Please count the lines in the data below that hold the word "Sydney", and give only the number.

---------- Dataset records

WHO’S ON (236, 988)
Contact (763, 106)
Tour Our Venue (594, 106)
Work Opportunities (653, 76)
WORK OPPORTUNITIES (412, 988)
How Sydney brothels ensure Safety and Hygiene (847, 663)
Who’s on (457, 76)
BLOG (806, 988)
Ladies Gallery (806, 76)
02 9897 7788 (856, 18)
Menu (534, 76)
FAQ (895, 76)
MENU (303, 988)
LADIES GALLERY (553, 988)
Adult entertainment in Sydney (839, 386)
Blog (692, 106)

--------------------
---------- Dataset records

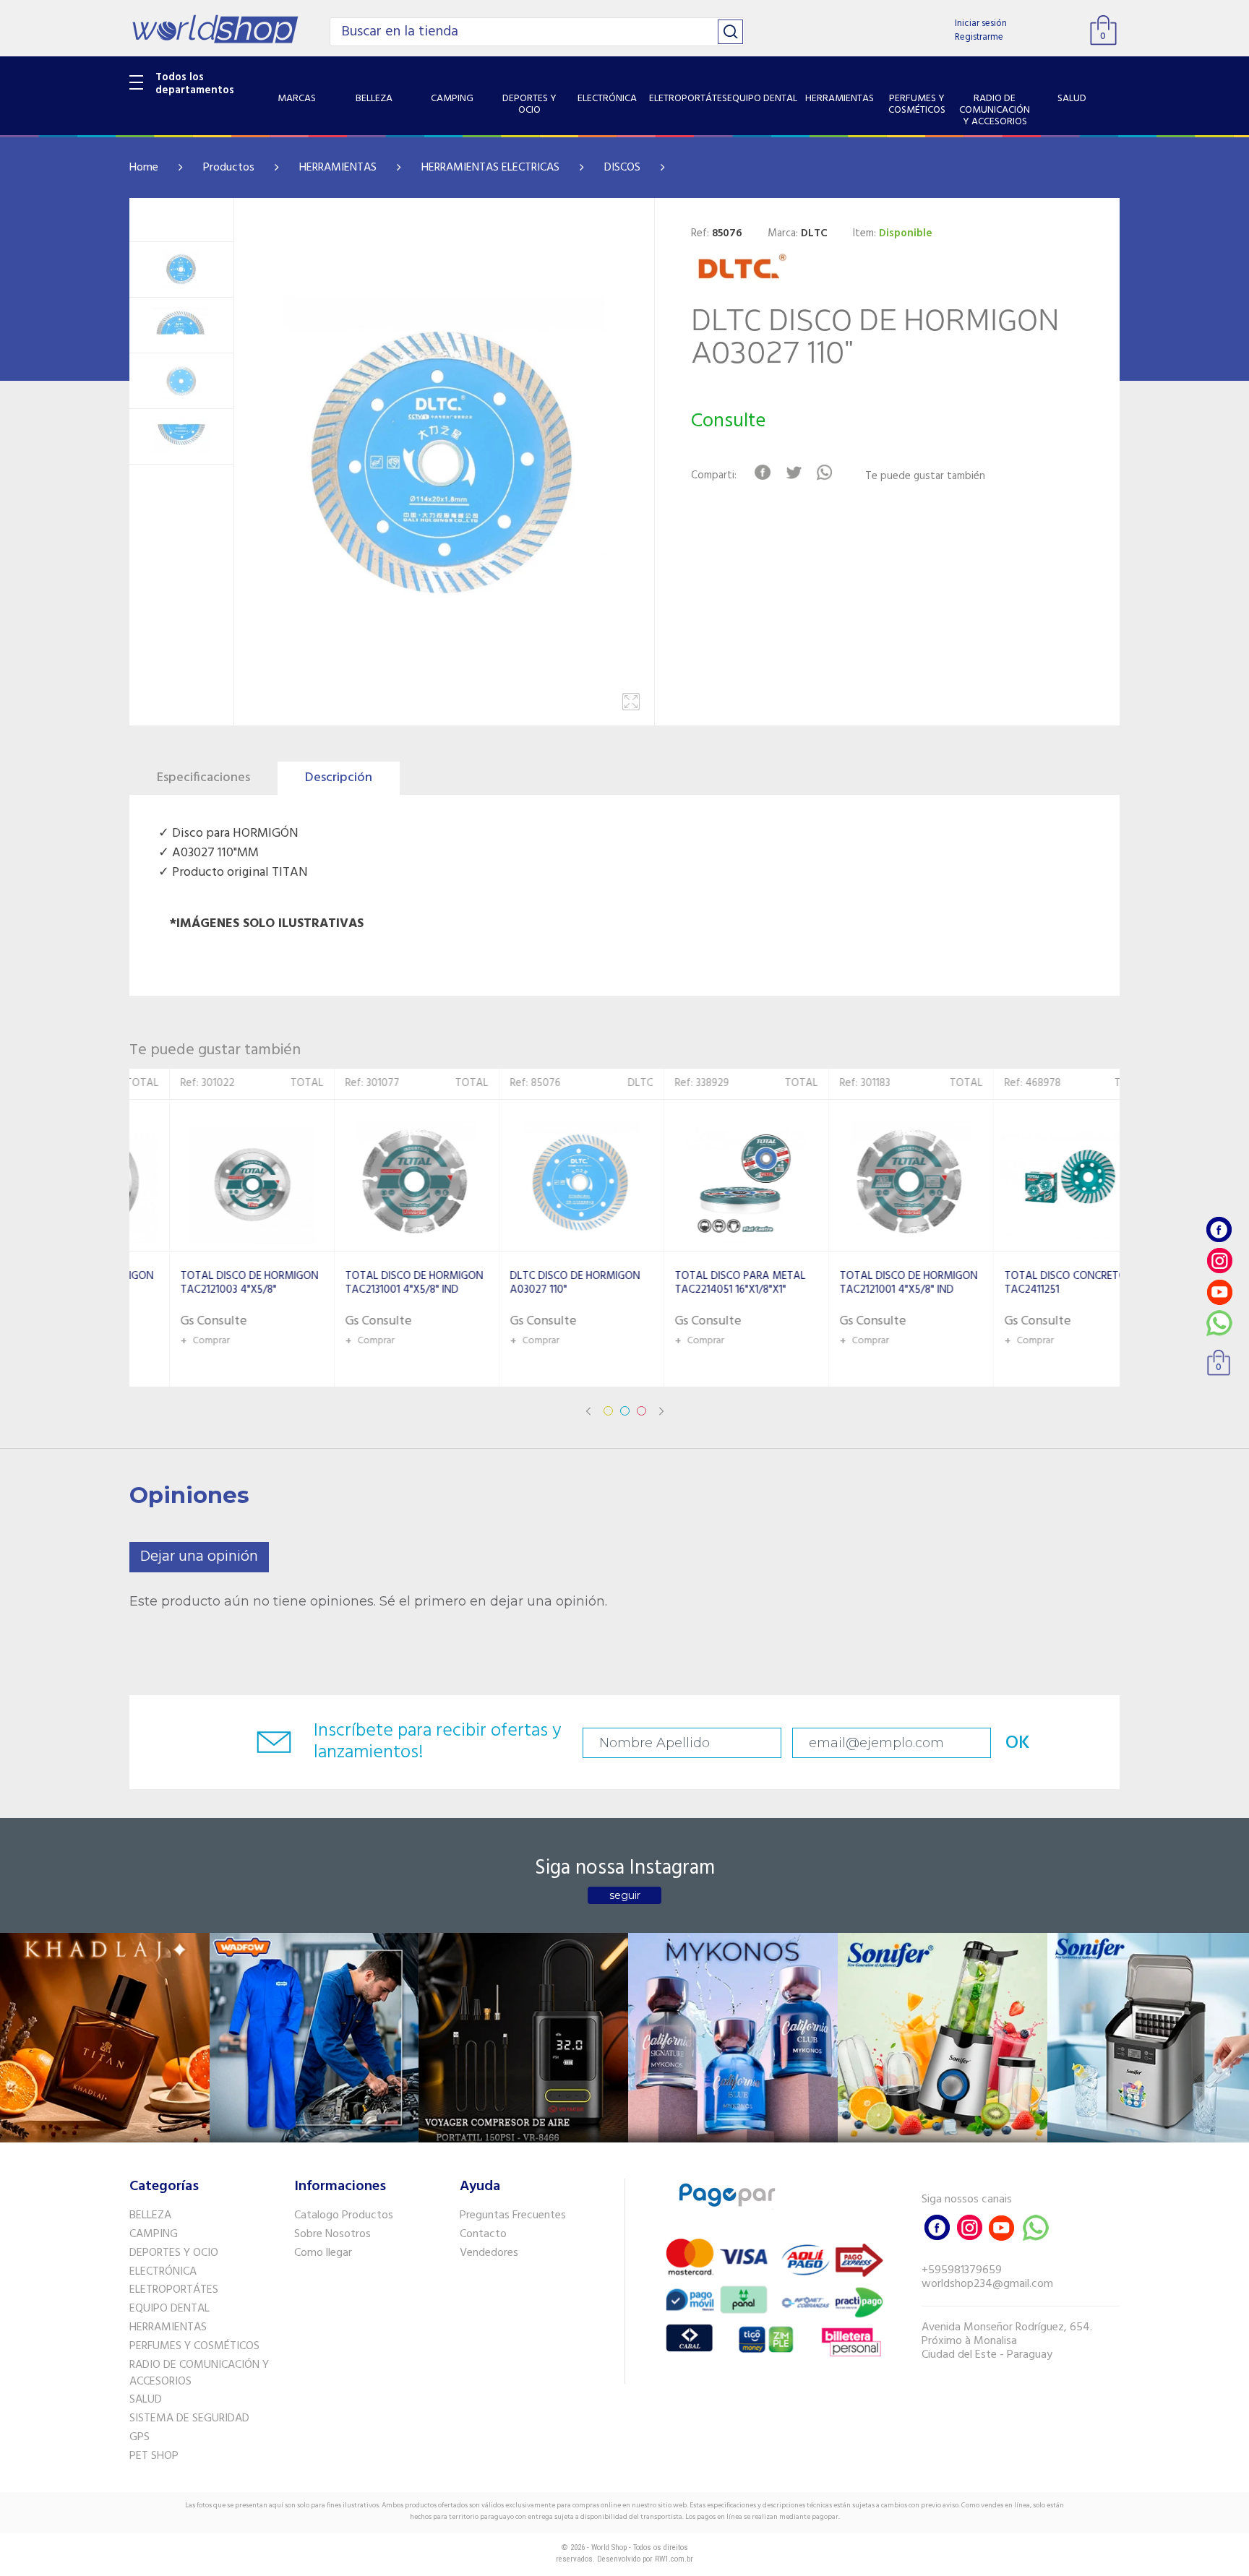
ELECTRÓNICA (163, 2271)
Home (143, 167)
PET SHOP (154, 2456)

--------------------

» **Answer for the task**
2